## INSTRUCTIONS TO FOLLOW
Every entry is to be printed again precisely as given.

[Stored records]

# # # #

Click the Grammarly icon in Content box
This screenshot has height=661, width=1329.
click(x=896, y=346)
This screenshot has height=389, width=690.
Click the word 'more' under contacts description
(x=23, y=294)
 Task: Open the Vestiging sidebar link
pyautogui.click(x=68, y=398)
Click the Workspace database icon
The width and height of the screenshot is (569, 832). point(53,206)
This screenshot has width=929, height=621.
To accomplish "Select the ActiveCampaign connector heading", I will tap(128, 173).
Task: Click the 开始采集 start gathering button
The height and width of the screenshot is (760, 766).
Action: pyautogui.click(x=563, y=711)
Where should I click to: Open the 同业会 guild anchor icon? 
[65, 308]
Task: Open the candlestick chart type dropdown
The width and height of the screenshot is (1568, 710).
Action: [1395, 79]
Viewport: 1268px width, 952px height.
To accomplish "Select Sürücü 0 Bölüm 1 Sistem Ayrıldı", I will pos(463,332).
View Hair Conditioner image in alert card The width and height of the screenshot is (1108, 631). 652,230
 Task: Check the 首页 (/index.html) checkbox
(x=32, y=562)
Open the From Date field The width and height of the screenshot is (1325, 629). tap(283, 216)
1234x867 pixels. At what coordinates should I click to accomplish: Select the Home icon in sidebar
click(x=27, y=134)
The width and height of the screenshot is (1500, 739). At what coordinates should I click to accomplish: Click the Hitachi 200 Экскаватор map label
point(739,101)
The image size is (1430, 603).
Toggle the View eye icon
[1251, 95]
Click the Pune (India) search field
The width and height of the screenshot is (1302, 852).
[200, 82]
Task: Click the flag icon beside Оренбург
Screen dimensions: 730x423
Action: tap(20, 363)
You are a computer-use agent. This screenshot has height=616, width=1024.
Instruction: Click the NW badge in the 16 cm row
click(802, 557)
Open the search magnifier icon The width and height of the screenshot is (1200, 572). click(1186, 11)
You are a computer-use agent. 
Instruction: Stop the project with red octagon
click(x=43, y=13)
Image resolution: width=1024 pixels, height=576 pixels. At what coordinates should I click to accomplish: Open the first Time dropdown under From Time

# # # #

## ANSWER BOX
Click the Grammarly icon in Content box
This screenshot has height=661, width=1329.
click(x=896, y=346)
This screenshot has height=389, width=690.
Click the word 'more' under contacts description
(x=23, y=294)
 Task: Open the Vestiging sidebar link
pyautogui.click(x=68, y=398)
Click the Workspace database icon
The width and height of the screenshot is (569, 832). point(53,206)
This screenshot has width=929, height=621.
To accomplish "Select the ActiveCampaign connector heading", I will tap(128, 173).
Task: Click the 开始采集 start gathering button
The height and width of the screenshot is (760, 766).
Action: pyautogui.click(x=563, y=711)
Where should I click to: Open the 同业会 guild anchor icon? 
[65, 308]
Task: Open the candlestick chart type dropdown
The width and height of the screenshot is (1568, 710).
Action: [1395, 79]
Viewport: 1268px width, 952px height.
To accomplish "Select Sürücü 0 Bölüm 1 Sistem Ayrıldı", I will pos(463,332).
View Hair Conditioner image in alert card The width and height of the screenshot is (1108, 631). 652,230
 Task: Check the 首页 (/index.html) checkbox
(x=32, y=562)
Open the From Date field The width and height of the screenshot is (1325, 629). tap(283, 216)
1234x867 pixels. At what coordinates should I click to accomplish: Select the Home icon in sidebar
click(x=27, y=134)
The width and height of the screenshot is (1500, 739). At what coordinates should I click to accomplish: Click the Hitachi 200 Экскаватор map label
point(739,101)
The image size is (1430, 603).
Toggle the View eye icon
[1251, 95]
Click the Pune (India) search field
The width and height of the screenshot is (1302, 852).
[200, 82]
Task: Click the flag icon beside Оренбург
Screen dimensions: 730x423
Action: tap(20, 363)
You are a computer-use agent. This screenshot has height=616, width=1024.
Instruction: Click the NW badge in the 16 cm row
click(802, 557)
Open the search magnifier icon The width and height of the screenshot is (1200, 572). click(1186, 11)
You are a computer-use agent. 
Instruction: Stop the project with red octagon
click(x=43, y=13)
Image resolution: width=1024 pixels, height=576 pixels. At what coordinates should I click to accomplish: Open the first Time dropdown under From Time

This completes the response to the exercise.